— Begin —
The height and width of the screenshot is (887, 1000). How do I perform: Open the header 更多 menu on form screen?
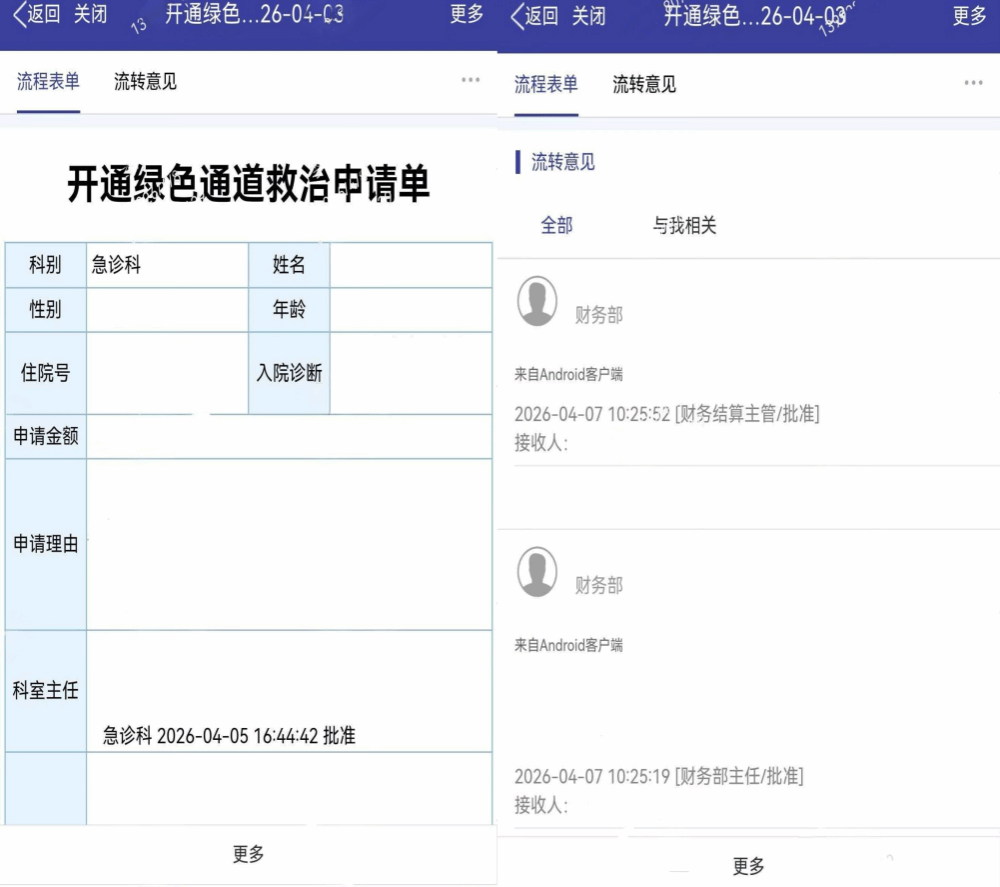pos(467,15)
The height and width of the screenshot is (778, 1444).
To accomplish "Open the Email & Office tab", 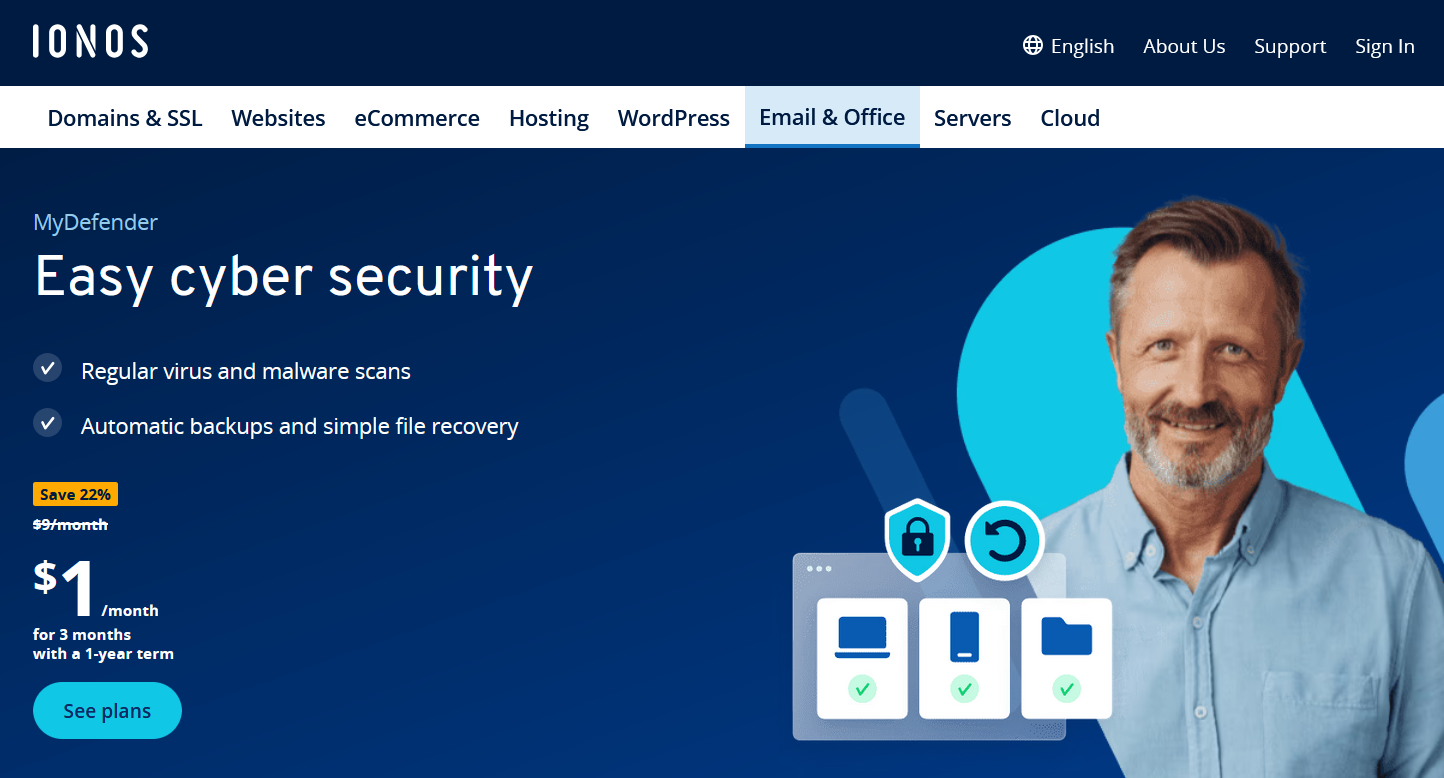I will 831,117.
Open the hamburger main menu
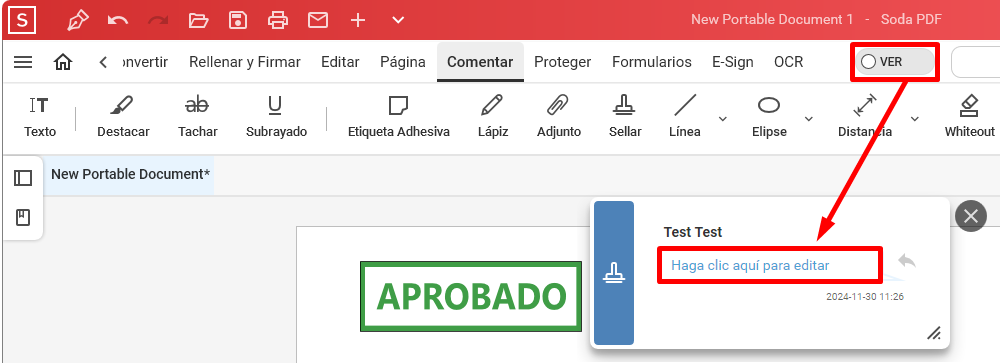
— End —
■ Exercise directions ■
Report every line of the data above that contains the string "menu", treating uppercase and lowercase as different.

■ Task result ■
The height and width of the screenshot is (887, 1000). How do I perform: Open the header 更多 menu on form screen?
Open the hamburger main menu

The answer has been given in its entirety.